Maxwell, 60, was convicted on five counts of conspiracy and sex trafficking of minors on Dec. 29, and faces up to 65 years in prison.
However, the hard work of federal prosecutors is in peril, after both jurors told news outlets that they had used their history of sexual abuse to potentially sway the rest of the jury towards a guilty verdict.
The first juror told two news outlets that he had been sexually abused as a child and convinced fellow jurors that a victim’s spotty memory did not indicate that the incident did not occur.
Another juror, who remained anonymous when speaking to The New York Times, said that sharing their tale of abuse during deliberations helped persuade jurors to accept the accounts of Maxwell’s victims.
The alleged madam’s legal team wrote a letter to the presiding judge requesting a new trial. ”It is clear to Ms. Maxwell that based on this record alone a new trial is required,” her defense lawyer wrote. “Based on undisputed, publicly available information, the Court can and should order a new trial without any evidentiary hearing.”
On Wednesday, the judge set a schedule for the defense to request a new trial on Jan. 19, and gave the prosecutors, who agreed that the juror’s commentary merited “attention by the Court,” until Feb. 2 to respond to the petition.

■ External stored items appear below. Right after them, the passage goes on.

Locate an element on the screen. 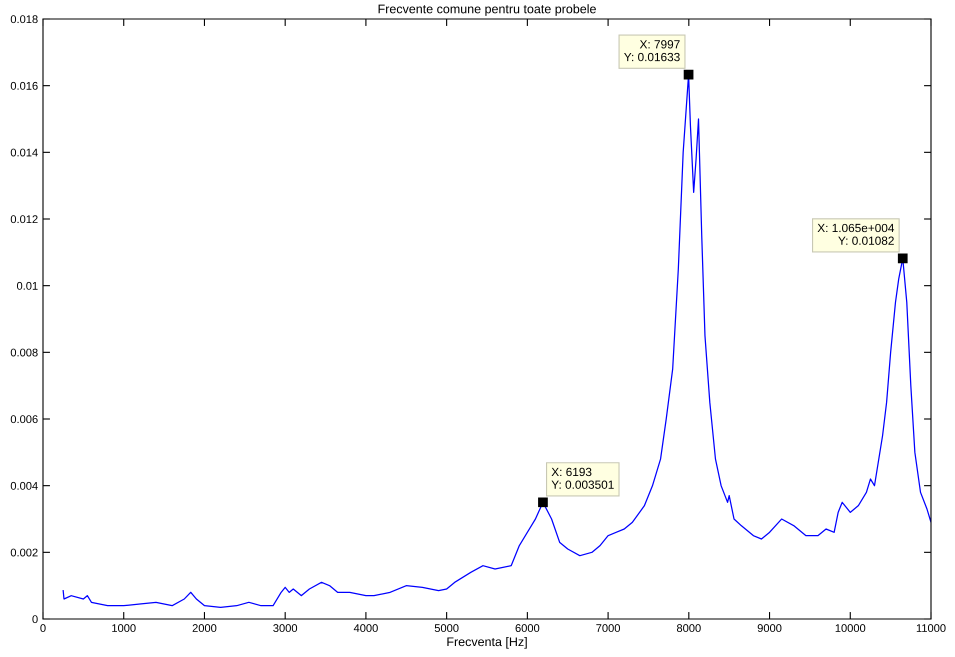  annotation: X: 7997 Y: 0.01633 is located at coordinates (652, 51).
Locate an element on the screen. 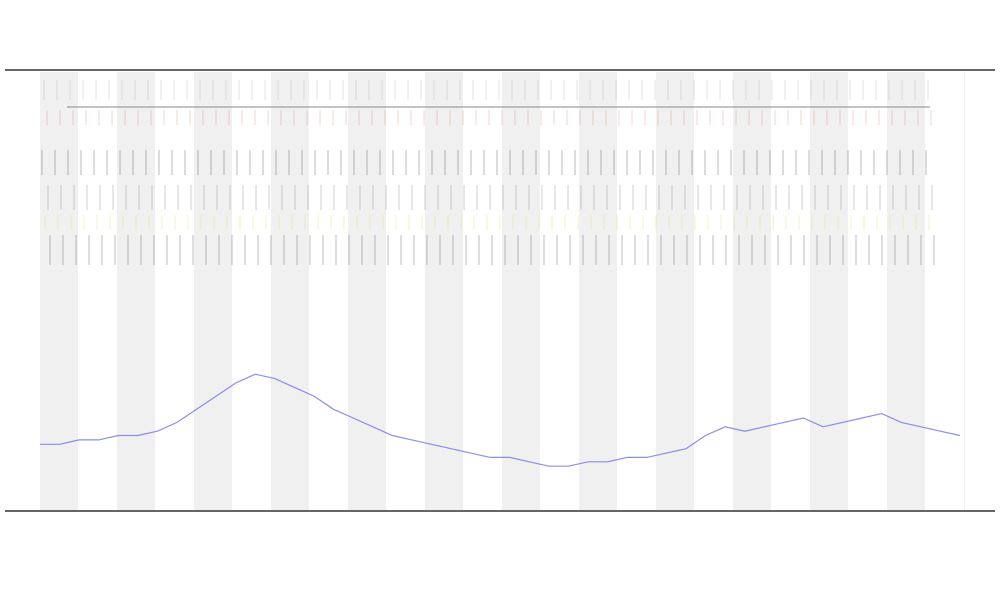 Image resolution: width=1000 pixels, height=600 pixels. series-line is located at coordinates (500, 420).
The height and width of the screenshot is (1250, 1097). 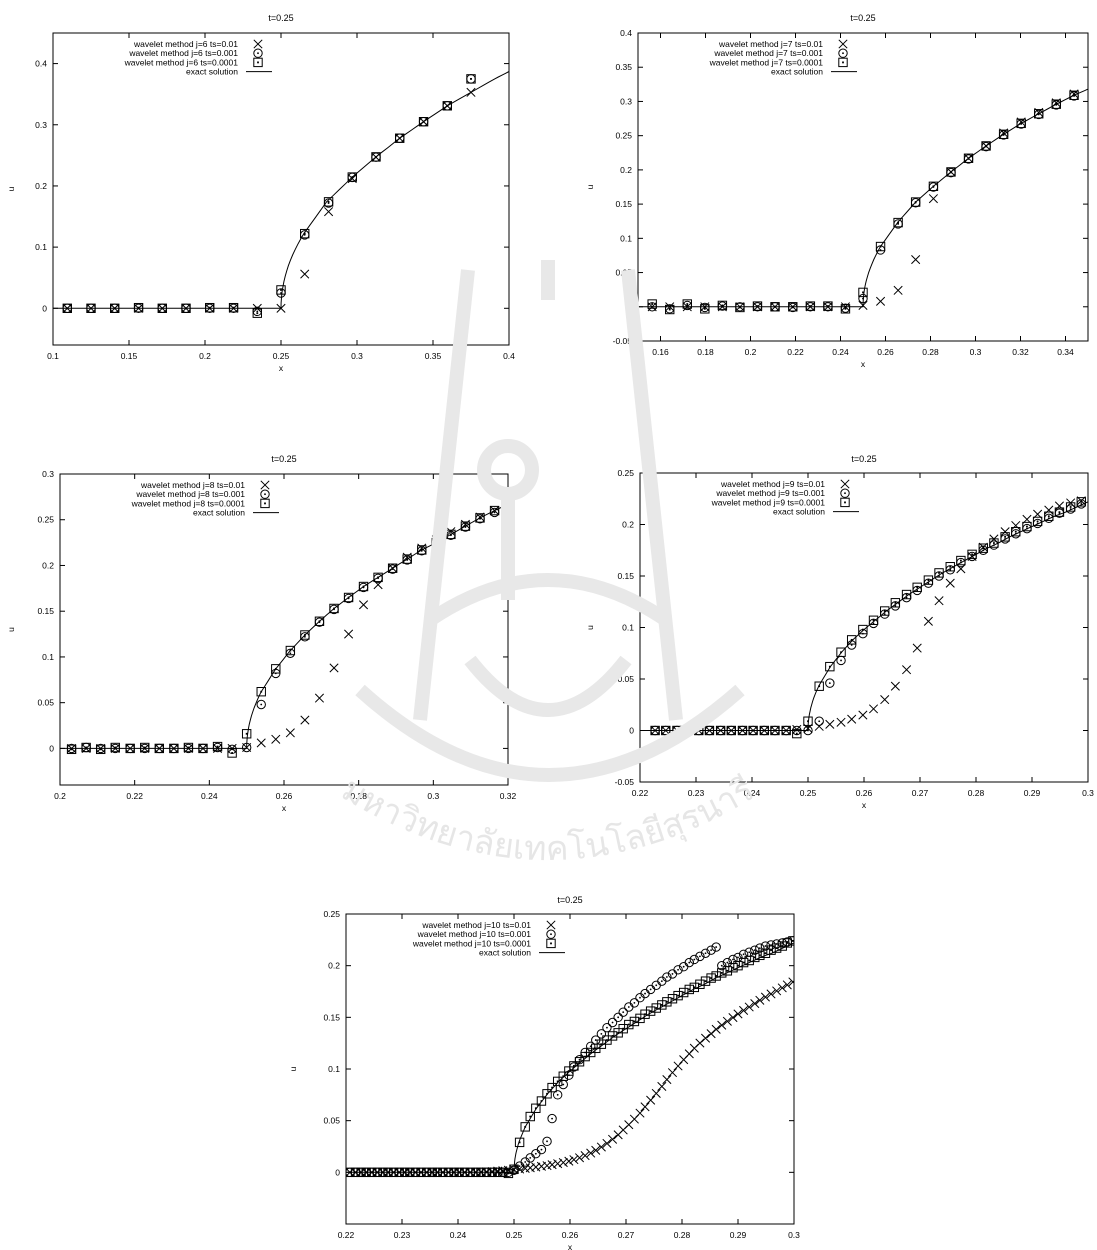 What do you see at coordinates (660, 352) in the screenshot?
I see `x-tick-label: 0.16` at bounding box center [660, 352].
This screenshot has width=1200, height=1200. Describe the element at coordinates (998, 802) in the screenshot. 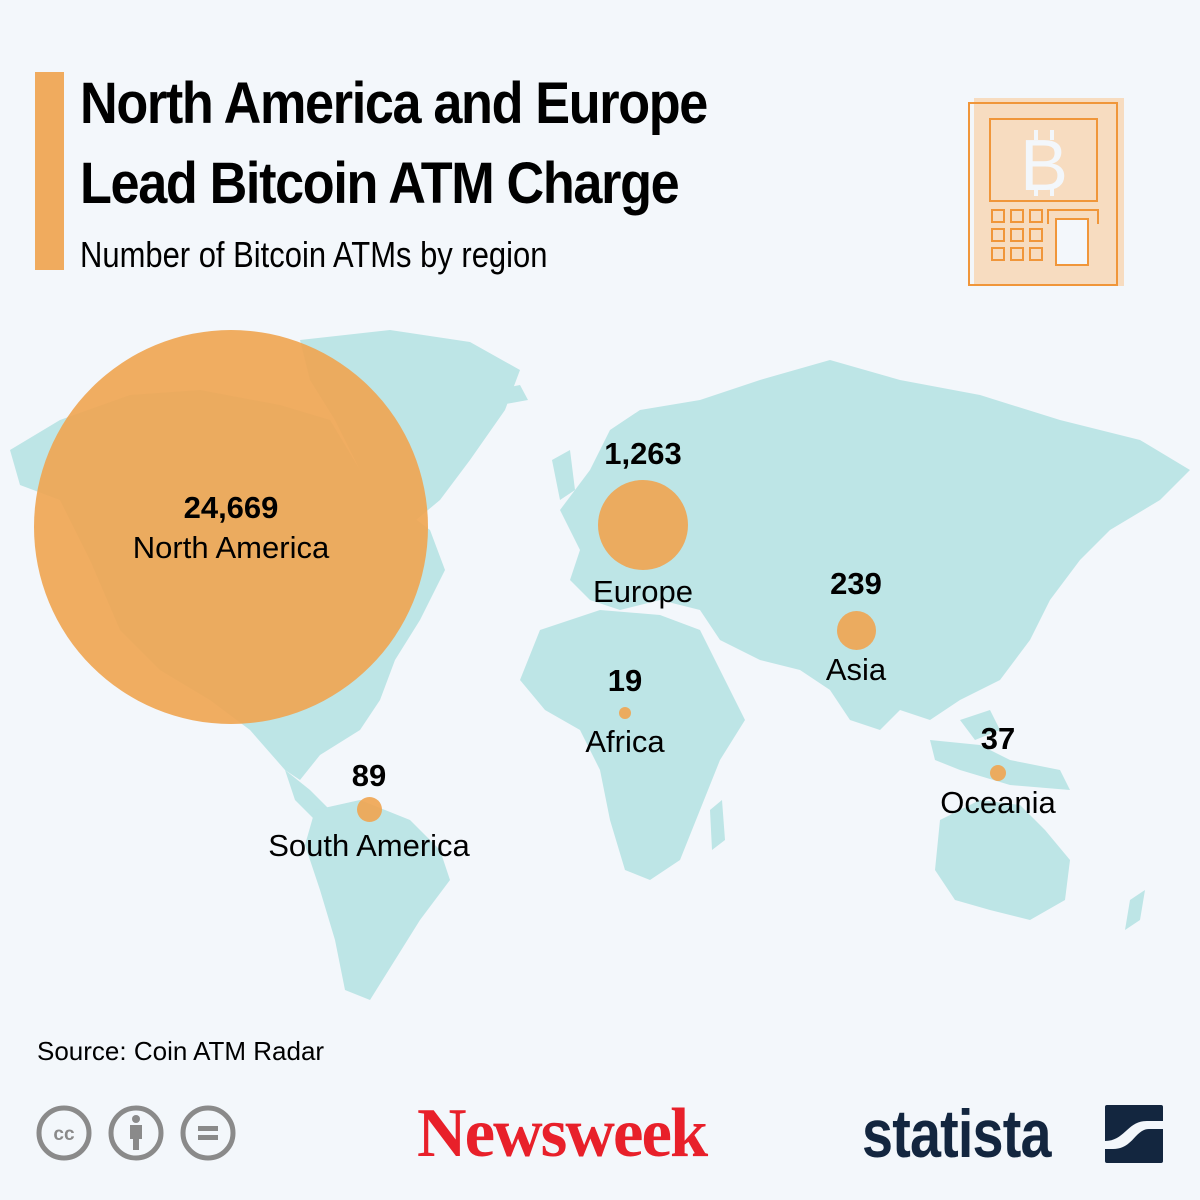

I see `label-oceania: Oceania` at that location.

In their own letter to the judge, prosecutors asked that any investigations into the jurors be conducted under Court supervision, as they could face charges of their own.
All prospective jurors were asked, “Have you or a friend or family member ever been the victim of sexual harassment, sexual abuse or sexual assault,” prior to their selection. If either of the jurors lied on the questionnaire, it’s possible that they could face perjury charges.